The Central Government in the last three General Budgets viz 2015-16, 2016-17 and 2017-18 has gradually abolished various cesses on goods ...
The Central Government in the last three General Budgets viz 2015-16, 2016-17 and 2017-18 has gradually abolished various cesses on goods and services in order to prepare the ground for smooth roll- out of Goods and Service Tax (GST) from 1st July, 2017. The Central Government has taken this step in stages by abolishing various cesses so that it is easier to fit in various goods and services in different tax slabs for GST.
The Central Government in its General Budget 2015-16 had abolished Education Cess, including Secondary and Higher Education Cess on taxable services, and exempted Education Cess on excisable goods as well as Secondary and Higher Education Cess on excisable goods.
In its General Budget 2016-17, the Central Government abolished cess on cement, strawboard, three cesses including cess on Iron Ore Mines, Manganese Ore Mines and Chrome Ore Mines by amending Labour Welfare Cess Act, 1976, Tobacco cess by amending the Tobacco Cess Act 1975, and Cine Workers Welfare Cess by amending the Cine Workers’ Welfare Cess Act 1981 among others.

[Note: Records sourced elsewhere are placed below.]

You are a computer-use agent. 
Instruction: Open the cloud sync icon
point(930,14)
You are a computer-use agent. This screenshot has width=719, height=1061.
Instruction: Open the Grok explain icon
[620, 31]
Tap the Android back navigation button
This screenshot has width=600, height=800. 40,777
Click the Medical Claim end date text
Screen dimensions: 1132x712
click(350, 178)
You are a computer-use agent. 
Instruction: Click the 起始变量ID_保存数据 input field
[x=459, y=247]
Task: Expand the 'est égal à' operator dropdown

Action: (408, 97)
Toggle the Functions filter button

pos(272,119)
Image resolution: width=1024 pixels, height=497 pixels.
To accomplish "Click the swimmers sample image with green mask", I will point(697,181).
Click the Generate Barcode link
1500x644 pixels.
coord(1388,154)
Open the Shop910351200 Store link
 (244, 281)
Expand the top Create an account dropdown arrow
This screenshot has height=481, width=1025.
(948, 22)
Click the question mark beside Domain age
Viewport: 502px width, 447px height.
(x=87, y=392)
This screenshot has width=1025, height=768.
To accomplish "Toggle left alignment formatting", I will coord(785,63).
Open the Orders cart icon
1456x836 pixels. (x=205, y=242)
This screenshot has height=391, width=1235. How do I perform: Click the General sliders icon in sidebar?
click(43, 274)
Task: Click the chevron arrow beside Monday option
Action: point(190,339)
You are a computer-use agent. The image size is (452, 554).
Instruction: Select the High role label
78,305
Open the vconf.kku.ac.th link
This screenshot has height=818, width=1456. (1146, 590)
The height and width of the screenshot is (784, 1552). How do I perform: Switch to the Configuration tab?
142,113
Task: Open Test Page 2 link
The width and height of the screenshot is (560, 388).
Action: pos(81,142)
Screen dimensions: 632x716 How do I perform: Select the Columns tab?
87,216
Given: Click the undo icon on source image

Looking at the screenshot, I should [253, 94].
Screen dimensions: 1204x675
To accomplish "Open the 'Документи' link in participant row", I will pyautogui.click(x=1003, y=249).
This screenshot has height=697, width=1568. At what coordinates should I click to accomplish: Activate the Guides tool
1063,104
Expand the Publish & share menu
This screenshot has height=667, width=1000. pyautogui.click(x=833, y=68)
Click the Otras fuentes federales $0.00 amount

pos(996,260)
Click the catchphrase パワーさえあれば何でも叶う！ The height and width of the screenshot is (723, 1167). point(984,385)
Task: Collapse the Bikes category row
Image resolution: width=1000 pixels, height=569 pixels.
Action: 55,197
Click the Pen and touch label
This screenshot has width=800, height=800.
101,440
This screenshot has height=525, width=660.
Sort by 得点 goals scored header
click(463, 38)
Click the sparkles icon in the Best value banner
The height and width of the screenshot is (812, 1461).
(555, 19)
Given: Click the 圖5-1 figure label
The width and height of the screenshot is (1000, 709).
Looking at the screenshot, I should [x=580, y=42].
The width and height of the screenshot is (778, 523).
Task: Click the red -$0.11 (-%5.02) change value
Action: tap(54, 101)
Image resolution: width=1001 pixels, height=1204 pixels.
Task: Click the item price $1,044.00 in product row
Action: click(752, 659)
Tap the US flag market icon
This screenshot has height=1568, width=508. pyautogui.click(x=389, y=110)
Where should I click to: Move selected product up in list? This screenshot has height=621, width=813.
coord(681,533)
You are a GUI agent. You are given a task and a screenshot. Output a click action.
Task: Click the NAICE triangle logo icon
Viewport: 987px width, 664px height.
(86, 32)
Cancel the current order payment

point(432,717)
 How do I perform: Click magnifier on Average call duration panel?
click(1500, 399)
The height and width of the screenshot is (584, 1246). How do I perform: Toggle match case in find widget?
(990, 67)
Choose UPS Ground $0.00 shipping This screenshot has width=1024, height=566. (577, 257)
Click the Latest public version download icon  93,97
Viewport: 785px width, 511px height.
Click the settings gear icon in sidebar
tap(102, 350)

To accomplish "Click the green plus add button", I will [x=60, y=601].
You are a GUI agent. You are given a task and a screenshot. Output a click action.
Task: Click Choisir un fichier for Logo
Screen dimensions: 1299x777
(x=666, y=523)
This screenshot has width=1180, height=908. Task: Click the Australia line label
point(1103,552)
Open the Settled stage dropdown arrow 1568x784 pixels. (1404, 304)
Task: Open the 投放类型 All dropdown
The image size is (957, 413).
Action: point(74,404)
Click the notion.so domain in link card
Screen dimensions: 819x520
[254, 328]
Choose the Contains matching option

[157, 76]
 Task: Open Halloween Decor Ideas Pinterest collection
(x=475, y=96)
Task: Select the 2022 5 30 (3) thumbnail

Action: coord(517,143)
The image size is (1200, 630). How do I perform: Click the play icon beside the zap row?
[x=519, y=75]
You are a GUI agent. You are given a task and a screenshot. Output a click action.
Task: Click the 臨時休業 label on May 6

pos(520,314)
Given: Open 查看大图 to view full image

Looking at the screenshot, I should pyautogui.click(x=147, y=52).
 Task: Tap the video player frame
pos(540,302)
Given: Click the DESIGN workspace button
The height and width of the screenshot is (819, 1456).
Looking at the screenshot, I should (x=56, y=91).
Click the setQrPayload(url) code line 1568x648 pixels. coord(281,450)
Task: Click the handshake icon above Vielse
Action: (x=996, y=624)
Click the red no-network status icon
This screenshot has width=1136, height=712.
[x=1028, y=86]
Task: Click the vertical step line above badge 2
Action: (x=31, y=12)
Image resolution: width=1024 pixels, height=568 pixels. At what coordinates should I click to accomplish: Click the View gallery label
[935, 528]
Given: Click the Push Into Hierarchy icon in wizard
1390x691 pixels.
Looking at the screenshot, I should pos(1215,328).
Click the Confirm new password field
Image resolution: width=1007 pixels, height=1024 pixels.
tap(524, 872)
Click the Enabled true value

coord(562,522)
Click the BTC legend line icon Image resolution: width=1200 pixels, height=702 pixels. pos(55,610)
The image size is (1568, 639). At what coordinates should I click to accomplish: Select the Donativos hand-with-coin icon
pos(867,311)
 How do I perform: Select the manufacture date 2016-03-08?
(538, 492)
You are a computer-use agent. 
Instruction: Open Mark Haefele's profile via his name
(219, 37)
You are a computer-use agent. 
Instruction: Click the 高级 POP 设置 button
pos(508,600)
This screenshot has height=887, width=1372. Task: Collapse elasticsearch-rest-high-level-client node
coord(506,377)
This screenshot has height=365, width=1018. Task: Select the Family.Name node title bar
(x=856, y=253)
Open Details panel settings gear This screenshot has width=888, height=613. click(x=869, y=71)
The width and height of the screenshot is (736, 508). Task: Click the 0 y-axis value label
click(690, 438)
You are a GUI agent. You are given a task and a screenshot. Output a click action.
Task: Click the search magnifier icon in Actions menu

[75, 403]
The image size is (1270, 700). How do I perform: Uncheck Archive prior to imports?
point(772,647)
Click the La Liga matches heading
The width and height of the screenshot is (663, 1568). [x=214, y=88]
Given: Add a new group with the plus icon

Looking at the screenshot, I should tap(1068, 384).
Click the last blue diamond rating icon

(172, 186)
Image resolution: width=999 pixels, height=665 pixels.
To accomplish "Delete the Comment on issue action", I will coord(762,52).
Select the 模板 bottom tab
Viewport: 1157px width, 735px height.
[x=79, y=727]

In its General Budget 2017-18, the Central Government abolished Research and Development cess by amending the Research and Development Cess Act.
Through Taxation Laws Amendment Act 2017, the following cesses are abolished. However, the date of the implementation will coincide with the date of the GST roll-out:
i) The Rubber Act 1947 – Cess on Rubber
ii) The Industries (Development and Regulation) Act 1951 – Cess on Automobile
iii) The Tea Act 1953 – Cess on Tea
iv) The Coal Mines (Conservation and Development) Act, 1974 – Cess on Coal
v) The Beedi Workers’ Welfare Cess Act 1971 – Cess on Beedis
vi) The Water (Prevention and Control of Pollution) Cess Act 1977 – Cess levied on Water consumed by certain industries and by local authorities.
vii) The Sugar Cess Act 1982, the Sugar Development Fund Act 1982 – Cess on Sugar
viii) The Jute Manufacturers Cess Act 1983 – Cess on Jute Goods manufactured or produced or in part of Jute.
ix) The Finance (2) Act 2004 – Education Cess on Excisable Goods
x) The Finance Act, 2007 – Secondary and Higher Education Cess on Excisable Goods
xi) The Finance Act 2010 – Clean Energy Cess
xii) The Finance Act 2015 – Swachh Bharat Cess
xiii) The Finance Act 2016 – Infrastructure Cess and Krishi Kalyan Cess
However, the following cesses will continue to be levied under the GST regime since they pertain to customs or goods which are not covered under the GST regime:
i) The Finance (2) Act 2004 – Education Cess on Imported Goods
ii) The Finance Act, 2007 – Secondary and Higher Education Cess on Imported Goods
iii) Cess on Crude Petroleum Oil under the Oil Industry Development Act, 1974
iv) Additional Duty of Excise on Motor Spirit (Road Cess)
v) Additional Duty of Excise on High Speed Diesel Oil (Road Cess)
vi) Special Additional Duty of Excise on Motor Spirit
vii) NCCD on Tobacco and Tobacco Products and Crude Petroleum Oil.